*RECORDS SHOWN*
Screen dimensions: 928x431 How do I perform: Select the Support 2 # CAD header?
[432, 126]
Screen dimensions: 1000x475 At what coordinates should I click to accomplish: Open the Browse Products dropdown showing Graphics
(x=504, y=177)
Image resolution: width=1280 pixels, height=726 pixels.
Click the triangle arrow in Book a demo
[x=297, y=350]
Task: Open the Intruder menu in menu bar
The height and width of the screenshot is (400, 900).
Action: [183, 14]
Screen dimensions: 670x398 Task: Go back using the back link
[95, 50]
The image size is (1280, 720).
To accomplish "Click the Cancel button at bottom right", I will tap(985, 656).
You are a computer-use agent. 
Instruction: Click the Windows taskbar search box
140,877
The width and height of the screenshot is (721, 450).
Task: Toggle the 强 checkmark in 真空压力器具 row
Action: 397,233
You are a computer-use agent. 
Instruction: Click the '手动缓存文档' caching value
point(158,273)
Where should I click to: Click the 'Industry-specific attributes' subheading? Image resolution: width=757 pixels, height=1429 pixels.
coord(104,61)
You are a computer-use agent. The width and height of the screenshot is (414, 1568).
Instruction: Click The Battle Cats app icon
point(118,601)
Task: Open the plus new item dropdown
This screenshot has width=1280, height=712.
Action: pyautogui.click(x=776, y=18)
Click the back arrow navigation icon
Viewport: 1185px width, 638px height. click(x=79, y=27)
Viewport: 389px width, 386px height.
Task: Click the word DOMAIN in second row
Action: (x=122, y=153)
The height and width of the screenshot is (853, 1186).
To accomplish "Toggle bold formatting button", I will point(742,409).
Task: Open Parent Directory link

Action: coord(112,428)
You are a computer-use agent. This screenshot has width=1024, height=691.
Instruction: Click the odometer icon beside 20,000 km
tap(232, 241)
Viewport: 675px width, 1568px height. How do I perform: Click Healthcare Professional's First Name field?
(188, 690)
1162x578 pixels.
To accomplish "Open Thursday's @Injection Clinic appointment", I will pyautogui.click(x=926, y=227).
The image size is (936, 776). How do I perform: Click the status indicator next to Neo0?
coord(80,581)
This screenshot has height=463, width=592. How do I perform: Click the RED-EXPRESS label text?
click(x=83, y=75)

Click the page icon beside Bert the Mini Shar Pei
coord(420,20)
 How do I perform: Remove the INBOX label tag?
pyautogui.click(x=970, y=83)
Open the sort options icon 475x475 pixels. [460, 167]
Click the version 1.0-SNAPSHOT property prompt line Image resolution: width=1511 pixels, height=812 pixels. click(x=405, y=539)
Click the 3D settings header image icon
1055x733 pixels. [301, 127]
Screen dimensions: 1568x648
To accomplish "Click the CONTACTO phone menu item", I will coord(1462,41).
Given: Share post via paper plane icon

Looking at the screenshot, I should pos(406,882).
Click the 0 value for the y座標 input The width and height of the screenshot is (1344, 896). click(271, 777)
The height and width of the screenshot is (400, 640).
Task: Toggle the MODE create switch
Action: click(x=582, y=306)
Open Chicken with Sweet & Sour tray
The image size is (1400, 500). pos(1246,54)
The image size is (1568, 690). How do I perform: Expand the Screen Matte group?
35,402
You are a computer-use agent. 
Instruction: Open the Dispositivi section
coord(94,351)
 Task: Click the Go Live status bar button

*TASK TO CARRY OUT*
Transcribe the data above in full, exactly as it appears.

*TASK ANSWER*
Screen dimensions: 928x431 How do I perform: Select the Support 2 # CAD header?
[432, 126]
Screen dimensions: 1000x475 At what coordinates should I click to accomplish: Open the Browse Products dropdown showing Graphics
(x=504, y=177)
Image resolution: width=1280 pixels, height=726 pixels.
Click the triangle arrow in Book a demo
[x=297, y=350]
Task: Open the Intruder menu in menu bar
The height and width of the screenshot is (400, 900).
Action: [183, 14]
Screen dimensions: 670x398 Task: Go back using the back link
[95, 50]
The image size is (1280, 720).
To accomplish "Click the Cancel button at bottom right", I will tap(985, 656).
You are a computer-use agent. 
Instruction: Click the Windows taskbar search box
140,877
The width and height of the screenshot is (721, 450).
Task: Toggle the 强 checkmark in 真空压力器具 row
Action: 397,233
You are a computer-use agent. 
Instruction: Click the '手动缓存文档' caching value
point(158,273)
Where should I click to: Click the 'Industry-specific attributes' subheading? Image resolution: width=757 pixels, height=1429 pixels.
coord(104,61)
You are a computer-use agent. The width and height of the screenshot is (414, 1568).
Instruction: Click The Battle Cats app icon
point(118,601)
Task: Open the plus new item dropdown
This screenshot has width=1280, height=712.
Action: pyautogui.click(x=776, y=18)
Click the back arrow navigation icon
Viewport: 1185px width, 638px height. click(x=79, y=27)
Viewport: 389px width, 386px height.
Task: Click the word DOMAIN in second row
Action: (x=122, y=153)
The height and width of the screenshot is (853, 1186).
To accomplish "Toggle bold formatting button", I will point(742,409).
Task: Open Parent Directory link

Action: coord(112,428)
You are a computer-use agent. This screenshot has width=1024, height=691.
Instruction: Click the odometer icon beside 20,000 km
tap(232, 241)
Viewport: 675px width, 1568px height. How do I perform: Click Healthcare Professional's First Name field?
(188, 690)
1162x578 pixels.
To accomplish "Open Thursday's @Injection Clinic appointment", I will pyautogui.click(x=926, y=227).
The image size is (936, 776). How do I perform: Click the status indicator next to Neo0?
coord(80,581)
This screenshot has height=463, width=592. How do I perform: Click the RED-EXPRESS label text?
click(x=83, y=75)

Click the page icon beside Bert the Mini Shar Pei
coord(420,20)
 How do I perform: Remove the INBOX label tag?
pyautogui.click(x=970, y=83)
Open the sort options icon 475x475 pixels. [460, 167]
Click the version 1.0-SNAPSHOT property prompt line Image resolution: width=1511 pixels, height=812 pixels. click(x=405, y=539)
Click the 3D settings header image icon
1055x733 pixels. [301, 127]
Screen dimensions: 1568x648
To accomplish "Click the CONTACTO phone menu item", I will coord(1462,41).
Given: Share post via paper plane icon

Looking at the screenshot, I should pos(406,882).
Click the 0 value for the y座標 input The width and height of the screenshot is (1344, 896). click(271, 777)
The height and width of the screenshot is (400, 640).
Task: Toggle the MODE create switch
Action: click(x=582, y=306)
Open Chicken with Sweet & Sour tray
The image size is (1400, 500). pos(1246,54)
The image size is (1568, 690). How do I perform: Expand the Screen Matte group?
35,402
You are a computer-use agent. 
Instruction: Open the Dispositivi section
coord(94,351)
 Task: Click the Go Live status bar button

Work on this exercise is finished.